■ What the task requires ■
Render every line of the records below as a JSON list of strings, one string per line, omitting blank lines.

--- Start of Listed entries ---

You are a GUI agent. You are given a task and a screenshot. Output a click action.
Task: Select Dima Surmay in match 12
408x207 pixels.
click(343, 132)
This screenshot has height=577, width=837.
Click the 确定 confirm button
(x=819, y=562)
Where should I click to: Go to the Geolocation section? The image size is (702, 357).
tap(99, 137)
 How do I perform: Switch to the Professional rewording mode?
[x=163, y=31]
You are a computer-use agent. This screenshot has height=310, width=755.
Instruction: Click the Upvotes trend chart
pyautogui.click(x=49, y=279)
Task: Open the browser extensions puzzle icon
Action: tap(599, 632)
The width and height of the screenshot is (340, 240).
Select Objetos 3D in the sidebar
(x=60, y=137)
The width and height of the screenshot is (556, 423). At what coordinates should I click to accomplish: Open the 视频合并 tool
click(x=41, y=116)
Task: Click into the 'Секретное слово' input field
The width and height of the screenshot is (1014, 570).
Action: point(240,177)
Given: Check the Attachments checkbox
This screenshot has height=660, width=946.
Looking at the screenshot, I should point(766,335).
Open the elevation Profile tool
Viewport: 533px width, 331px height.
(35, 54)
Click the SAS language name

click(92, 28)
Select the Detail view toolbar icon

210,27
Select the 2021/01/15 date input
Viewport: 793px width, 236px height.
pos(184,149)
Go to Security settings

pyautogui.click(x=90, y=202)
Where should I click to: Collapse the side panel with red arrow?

--- End of Listed entries ---

■ Full answer ■
[
  "You are a GUI agent. You are given a task and a screenshot. Output a click action.",
  "Task: Select Dima Surmay in match 12",
  "408x207 pixels.",
  "click(343, 132)",
  "This screenshot has height=577, width=837.",
  "Click the 确定 confirm button",
  "(x=819, y=562)",
  "Where should I click to: Go to the Geolocation section? The image size is (702, 357).",
  "tap(99, 137)",
  " How do I perform: Switch to the Professional rewording mode?",
  "[x=163, y=31]",
  "You are a computer-use agent. This screenshot has height=310, width=755.",
  "Instruction: Click the Upvotes trend chart",
  "pyautogui.click(x=49, y=279)",
  "Task: Open the browser extensions puzzle icon",
  "Action: tap(599, 632)",
  "The width and height of the screenshot is (340, 240).",
  "Select Objetos 3D in the sidebar",
  "(x=60, y=137)",
  "The width and height of the screenshot is (556, 423). At what coordinates should I click to accomplish: Open the 视频合并 tool",
  "click(x=41, y=116)",
  "Task: Click into the 'Секретное слово' input field",
  "The width and height of the screenshot is (1014, 570).",
  "Action: point(240,177)",
  "Given: Check the Attachments checkbox",
  "This screenshot has height=660, width=946.",
  "Looking at the screenshot, I should point(766,335).",
  "Open the elevation Profile tool",
  "Viewport: 533px width, 331px height.",
  "(35, 54)",
  "Click the SAS language name",
  "click(92, 28)",
  "Select the Detail view toolbar icon",
  "210,27",
  "Select the 2021/01/15 date input",
  "Viewport: 793px width, 236px height.",
  "pos(184,149)",
  "Go to Security settings",
  "pyautogui.click(x=90, y=202)",
  "Where should I click to: Collapse the side panel with red arrow?"
]